Given passage:
-- Opening Marker --

I came across the bioinformatics one-liners on the biostar forum and gathered them here.

I also added some of my own tricks

05/21/2015.

get the sequences length distribution form a fastq file using awk

zcat file.fastq.gz | awk 'NR%4 == 2 {lengths[length($0)]++} END {for (l in lengths) {print l, lengths[l]}}'  

add barcode to 10x single cell R1 read

cat test.fq | awk 'NR%4 == 2 {$0="xxx"$0}{print}'
@D00365:1187:HMM2FBCX2:1:1103:1258:2132 1:N:0:CGTGCAGA
xxxTATTACCAGATGAGAGCATGGTTAGG
+
DDDDDIIIIIIIHIIIIIIIIIIIII
@D00365:1187:HMM2FBCX2:1:1103:1472:2136 1:N:0:CGTGCAGA
xxxAACCATGAGTGTCCCGCTGGCATCGC
+
DDDADGHHIIHIIGIHHHFCHHIIII
@D00365:1187:HMM2FBCX2:1:1103:1822:2139 1:N:0:CGTGCAGA
xxxGTGCATATCATGTAGCGTATTATACT
+
DDDDDIIIIIIIIIIIIIIIIIIIII
@D00365:1187:HMM2FBCX2:1:1103:1943:2145 1:N:0:CGTGCAGA
xxxGATTCAGTCTCCAACCTCTCCTTTGT
+
DDDDDHIIIIIIIIIIHIIIIHIIII
@D00365:1187:HMM2FBCX2:1:1103:1917:2147 1:N:0:CGTGCAGA
xxxCCTTCGACAAGTTGTCAGGTGCGGTC
+
DDDDDHIIIIIIIIIIIIIIGIIHHH

Reverse complement a sequence (I use that a lot when I need to design primers)

-- Closing Marker --

Source information:
-- Opening Marker --

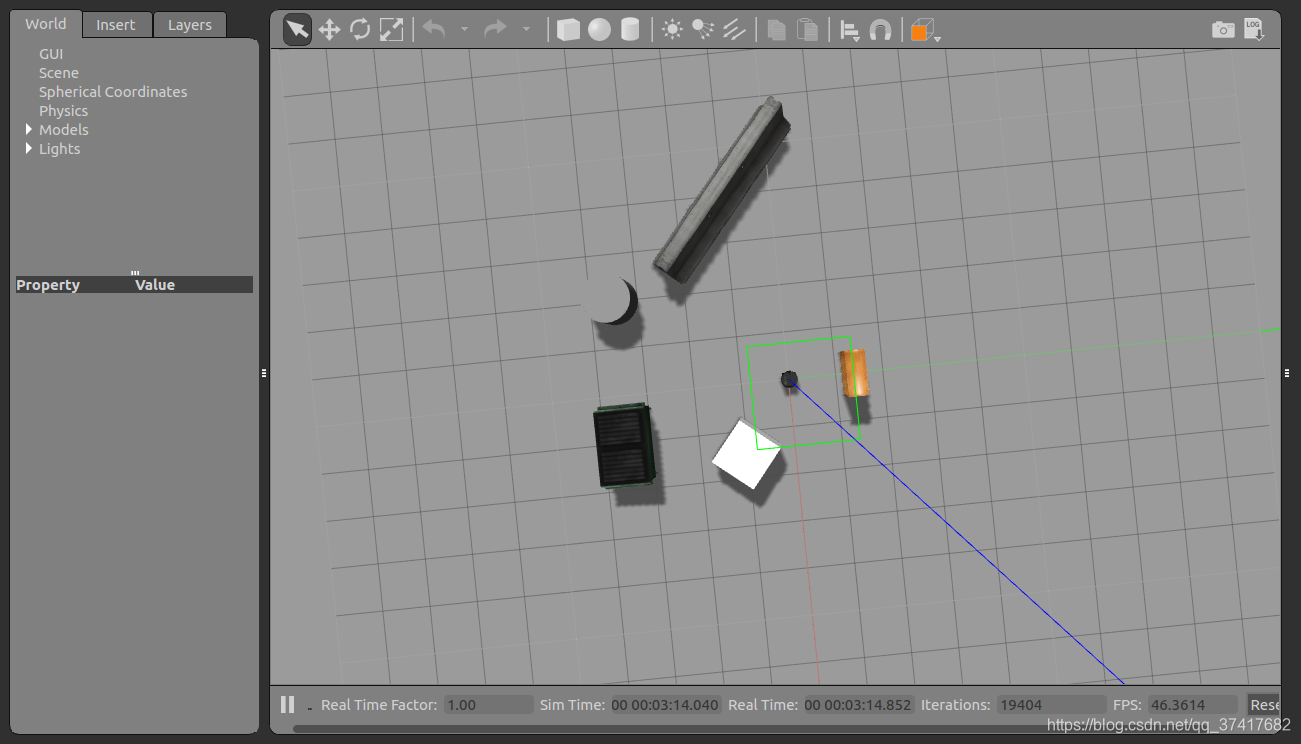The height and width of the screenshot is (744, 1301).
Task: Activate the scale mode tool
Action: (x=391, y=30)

-- Closing Marker --
-- Opening Marker --

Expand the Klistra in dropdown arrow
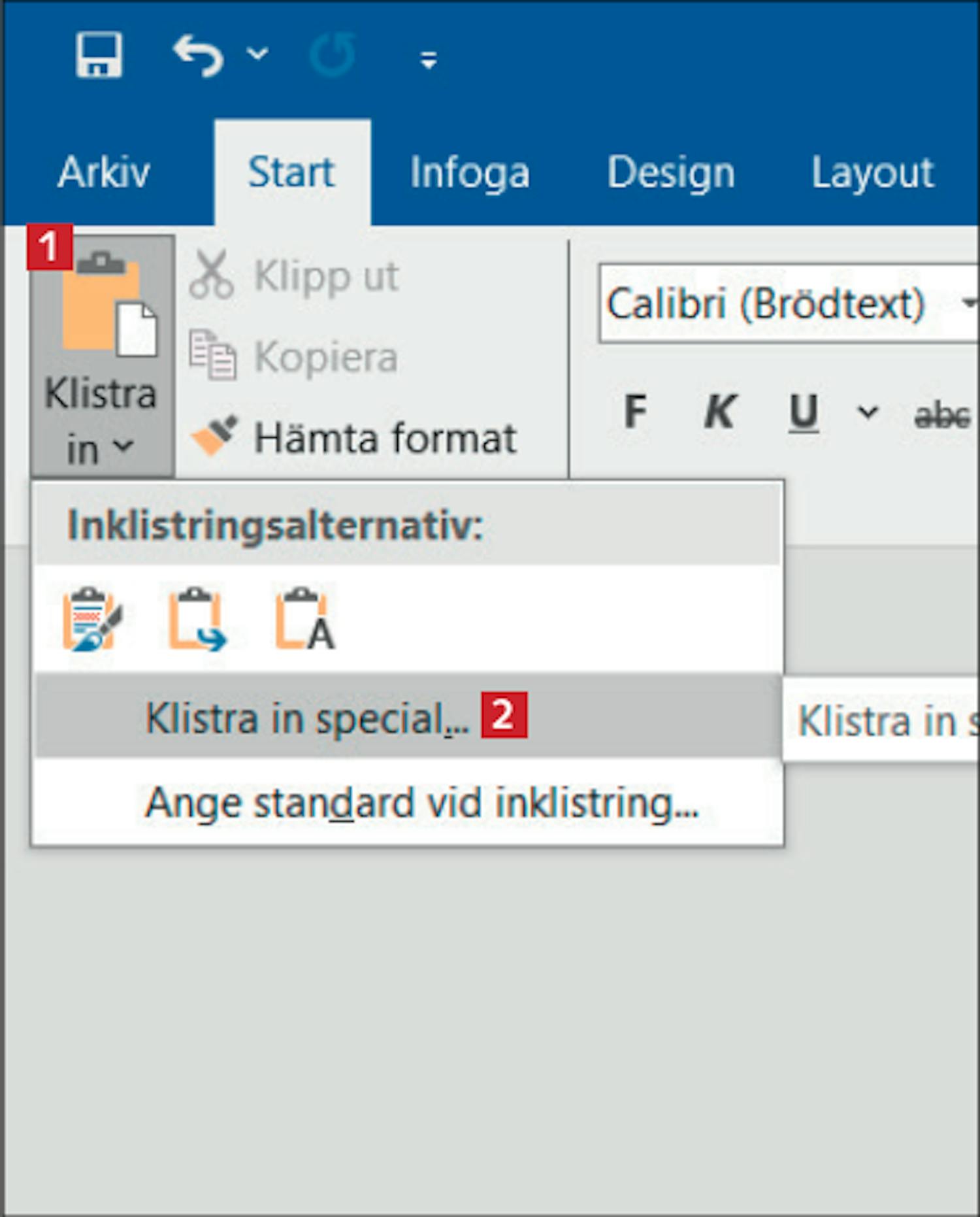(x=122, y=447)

-- Closing Marker --

What you will do:
(A) In the bioinformatics one-liners text, where did the author come across the one-liners?
(B) Continue the bioinformatics one-liners text from its last line.

Results in order:
(A) On the biostar forum.

(B)
echo 'ATTGCTATGCTNNNT' | rev | tr 'ACTG' 'TGAC'

split a multifasta file into single ones with csplit:

csplit -z -q -n 4 -f sequence_ sequences.fasta /\>/ {*}  

Split a multi-FASTA file into individual FASTA files by awk

awk '/^>/{s=++d".fa"} {print > s}' multi.fa

linearize multiline fasta

cat file.fasta | awk '/^>/{if(N>0) printf("\n"); ++N; printf("%s\t",$0);next;} {printf("%s",$0);}END{printf("\n");}'
awk 'BEGIN{RS=">"}NR>1{sub("\n","\t"); gsub("\n",""); print RS$0}' file.fa

fastq2fasta

zcat file.fastq.gz | paste - - - - | perl -ane 'print ">$F[0]\n$F[2]\n";' | gzip -c > file.fasta.gz

bam2bed

samtools view file.bam | perl -F'\t' -ane '$strand=($F[1]&16)?"-":"+";$length=1;$tmp=$F[5];$tmp =~ s/(\d+)[MD]/$length+=$1/eg;print "$F[2]\t$F[3]\t".($F[3]+$length)."\t$F[0]\t0\t$strand\n";' > file.bed

bam2wig

samtools mpileup -BQ0 file.sorted.bam | perl -pe '($c, $start, undef, $depth) = split;if ($c ne $lastC || $start != $lastStart+1) {print "fixedStep chrom=$c start=$start step=1 span=1\n";}$_ = $depth."\n";($lastC, $lastStart) = ($c, $start);' | gzip -c > file.wig.gz

Number of reads in a fastq file

cat file.fq | echo $((`wc -l`/4))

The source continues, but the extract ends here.